[hpc-announce] [CFP] DEADLINE EXTENSION - JPDC Special Issue on Systems for Learning, Inferencing, and Discovering (SLID)

Tumeo, Antonino Antonino.Tumeo at pnnl.gov
Sat Mar 25 13:50:05 CDT 2017

[Apologies if you receive multiple copies of this CFP]


--- Call for Papers
Journal of Parallel and Distributes Computing (JPDC)
Special Issue on Systems for Learning, Inferencing, and Discovering (SLID)

Irregular applications occur in many subject matters. While inherently parallel, they exhibit highly variable execution performance at a local level due to unpredictable memory access patterns and/or network transfers, divergent control structures, and data imbalances. Moreover, they often require fine-grain synchronization and communication on large-data structures such as graphs, trees, unstructured grids, tables, sparse matrices, deep nets, and their combinations (such as, for example, attributed graphs). They have a significant degree of latent parallelism, which however is difficult to exploit due to their complex behavior. Current high performance architectures rely on data locality and regular computation to reduce access latencies, and often do not cope well with the requirements of these applications. Furthermore, irregular applications are difficult to scale on current supercomputing machines, due to their limits in fine-grained synchronization and small data transfers.

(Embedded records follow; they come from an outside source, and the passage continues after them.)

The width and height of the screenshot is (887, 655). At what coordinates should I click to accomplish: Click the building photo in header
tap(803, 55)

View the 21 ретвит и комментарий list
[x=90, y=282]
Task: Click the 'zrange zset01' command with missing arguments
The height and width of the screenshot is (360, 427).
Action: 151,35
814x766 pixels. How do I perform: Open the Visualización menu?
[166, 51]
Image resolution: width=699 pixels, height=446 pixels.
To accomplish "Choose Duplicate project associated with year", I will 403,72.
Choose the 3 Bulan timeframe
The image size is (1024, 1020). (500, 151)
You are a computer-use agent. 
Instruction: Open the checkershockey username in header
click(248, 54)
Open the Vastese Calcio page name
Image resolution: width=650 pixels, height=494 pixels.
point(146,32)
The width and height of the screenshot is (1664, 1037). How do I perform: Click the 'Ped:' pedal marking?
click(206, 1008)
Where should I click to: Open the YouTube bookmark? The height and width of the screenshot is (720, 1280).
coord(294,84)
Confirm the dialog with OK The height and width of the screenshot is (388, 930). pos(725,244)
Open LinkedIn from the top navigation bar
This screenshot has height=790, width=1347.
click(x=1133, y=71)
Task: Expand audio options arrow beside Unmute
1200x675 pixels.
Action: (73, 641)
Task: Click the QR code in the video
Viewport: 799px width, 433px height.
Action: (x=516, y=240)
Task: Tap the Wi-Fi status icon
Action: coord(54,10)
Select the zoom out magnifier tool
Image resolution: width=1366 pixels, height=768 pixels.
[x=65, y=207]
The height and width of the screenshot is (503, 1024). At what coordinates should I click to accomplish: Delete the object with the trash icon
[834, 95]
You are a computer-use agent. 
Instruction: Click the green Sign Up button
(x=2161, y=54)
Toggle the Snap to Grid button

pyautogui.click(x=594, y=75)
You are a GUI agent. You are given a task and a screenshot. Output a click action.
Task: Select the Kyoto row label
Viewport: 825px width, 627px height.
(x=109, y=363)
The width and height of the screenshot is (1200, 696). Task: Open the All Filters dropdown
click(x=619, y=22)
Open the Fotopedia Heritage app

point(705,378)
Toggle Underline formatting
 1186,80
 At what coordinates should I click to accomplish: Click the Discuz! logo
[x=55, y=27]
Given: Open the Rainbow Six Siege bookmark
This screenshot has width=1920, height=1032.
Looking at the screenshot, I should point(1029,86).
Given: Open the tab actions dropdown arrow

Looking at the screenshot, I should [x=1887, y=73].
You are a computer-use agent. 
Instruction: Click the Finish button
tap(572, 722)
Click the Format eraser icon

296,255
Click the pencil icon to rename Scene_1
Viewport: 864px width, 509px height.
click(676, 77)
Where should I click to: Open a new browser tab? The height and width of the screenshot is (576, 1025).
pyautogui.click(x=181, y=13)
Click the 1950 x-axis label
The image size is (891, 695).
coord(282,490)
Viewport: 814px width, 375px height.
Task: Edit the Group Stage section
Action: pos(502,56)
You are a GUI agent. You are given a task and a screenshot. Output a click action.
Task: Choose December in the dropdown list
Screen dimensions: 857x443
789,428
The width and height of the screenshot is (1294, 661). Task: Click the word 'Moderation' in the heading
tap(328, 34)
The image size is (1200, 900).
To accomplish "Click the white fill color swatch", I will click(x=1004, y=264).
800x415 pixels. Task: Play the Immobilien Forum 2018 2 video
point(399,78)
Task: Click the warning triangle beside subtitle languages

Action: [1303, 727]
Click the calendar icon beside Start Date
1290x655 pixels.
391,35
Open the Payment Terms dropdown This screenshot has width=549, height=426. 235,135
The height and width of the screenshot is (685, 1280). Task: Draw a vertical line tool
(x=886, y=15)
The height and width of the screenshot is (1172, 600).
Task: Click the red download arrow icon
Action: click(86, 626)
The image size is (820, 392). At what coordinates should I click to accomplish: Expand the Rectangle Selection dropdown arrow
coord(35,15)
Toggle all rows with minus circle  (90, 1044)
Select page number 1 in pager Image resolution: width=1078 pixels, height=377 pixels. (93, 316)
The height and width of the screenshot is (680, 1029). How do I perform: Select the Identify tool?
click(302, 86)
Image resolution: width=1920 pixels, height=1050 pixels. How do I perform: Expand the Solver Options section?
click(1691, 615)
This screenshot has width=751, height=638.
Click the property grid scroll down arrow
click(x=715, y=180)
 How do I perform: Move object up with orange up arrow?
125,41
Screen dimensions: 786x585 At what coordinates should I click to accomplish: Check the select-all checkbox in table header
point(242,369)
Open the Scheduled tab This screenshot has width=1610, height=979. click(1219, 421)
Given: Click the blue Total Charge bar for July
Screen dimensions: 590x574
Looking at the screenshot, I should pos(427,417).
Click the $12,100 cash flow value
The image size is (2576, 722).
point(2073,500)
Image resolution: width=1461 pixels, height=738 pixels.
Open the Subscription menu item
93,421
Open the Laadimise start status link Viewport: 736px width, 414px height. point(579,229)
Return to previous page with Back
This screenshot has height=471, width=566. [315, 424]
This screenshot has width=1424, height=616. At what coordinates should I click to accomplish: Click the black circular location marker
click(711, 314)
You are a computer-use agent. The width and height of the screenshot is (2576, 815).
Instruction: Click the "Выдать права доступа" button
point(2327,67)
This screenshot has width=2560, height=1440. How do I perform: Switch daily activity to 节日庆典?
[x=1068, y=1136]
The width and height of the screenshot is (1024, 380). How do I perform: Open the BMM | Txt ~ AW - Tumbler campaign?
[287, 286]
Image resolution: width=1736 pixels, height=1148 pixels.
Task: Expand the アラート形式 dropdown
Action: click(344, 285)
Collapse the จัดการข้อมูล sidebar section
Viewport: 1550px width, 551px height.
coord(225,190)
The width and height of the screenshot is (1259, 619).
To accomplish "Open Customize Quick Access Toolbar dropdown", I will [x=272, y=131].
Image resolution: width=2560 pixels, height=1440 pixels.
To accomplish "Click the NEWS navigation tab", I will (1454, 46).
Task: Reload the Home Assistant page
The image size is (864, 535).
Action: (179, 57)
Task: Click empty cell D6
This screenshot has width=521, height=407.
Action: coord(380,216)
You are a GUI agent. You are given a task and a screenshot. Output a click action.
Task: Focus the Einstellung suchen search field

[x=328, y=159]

Irregular applications pertain both to well established and emerging fields, such as machine learning, social network analysis, bioinformatics, semantic graph databases, Computer Aided Design (CAD), and computer security.  Many of these application areas also process massive sets of unstructured data, which keep growing exponentially. Addressing the issues of irregular applications on current and future architectures will become critical to solve the challenges in science and data analysis of the next few years.

This special issue seeks to explore solutions for supporting efficient execution of irregular applications in the form of new features at the level of the micro- and system-architecture, network, languages and libraries, runtimes, compilers, analysis, algorithms. Topics of interest, of both theoretical and practical significance, include but are not limited to:

* Micro- and System-architectures, including multi- and many-core designs, heterogeneous processors, accelerators (GPUs, vector processors, Automata processor), reconfigurable (coarse grained reconfigurable and FPGA designs) and custom processors
*  Network architectures and interconnect (including high-radix networks, optical interconnects)
* Novel memory architectures and designs (including processors-in memory)
* Impact of new computing paradigms on irregular workloads (including neuromorphic processors and quantum computing)
* Modeling, simulation and evaluation of novel architectures with irregular workloads
* Innovative algorithmic techniques
* Combinatorial algorithms (graph algorithms, sparse linear algebra, etc.)
* Impact of irregularity on machine learning approaches
* Parallelization techniques and data structures for irregular workloads
* Data structures combining regular and irregular computations (e.g., attributed graphs)
* Approaches for managing massive unstructured datasets (including streaming data)
* Languages and programming models for irregular workloads
* Library and runtime support for irregular workloads
* Compiler and analysis techniques for irregular workloads
* High performance data analytics applications, including graph databases

This special issue solicits novel, unpublished work, and previously published, but significantly extended, work.

In particular, we invite extended submissions from the 2015 and 2016 editions of IA^3, the SC Workshop on Irregular Applications: Architectures and Algorithms.

---  Timeline 

Submission deadline: April 21, 2017 (NEW!!!! - HARD DEADLINE)
First round reviews: during June 2017 (early summer)
Revisions: and second round reviews – during August 2017 (late summer)
Final decisions: October/November 2017 (fall)

--- Guest Editors

Dr. Antonino Tumeo,
Senior Research Scientist
Pacific Northwest National Laboratory
Antonino.Tumeo at pnnl.gov

Dr. John Feo,
Director, Northwest Institute of Advanced Computing (NIAC), Pacific Northwest National Laboratory (PNNL)
john.feo at pnnl.gov

Dr. Oreste Villa,
Senior Research Scientist
NVIDIA Research
ovilla at nvidia.com

--- Submission Guidelines

All manuscripts submission and review will be handled by Elsevier Editorial System http://ees.elsevier.com/jpdc.  
All papers should be prepared according to JPDC Guide for Authors. It is important that authors select SI: SLID when they reach the “Article Type” step in the submission process.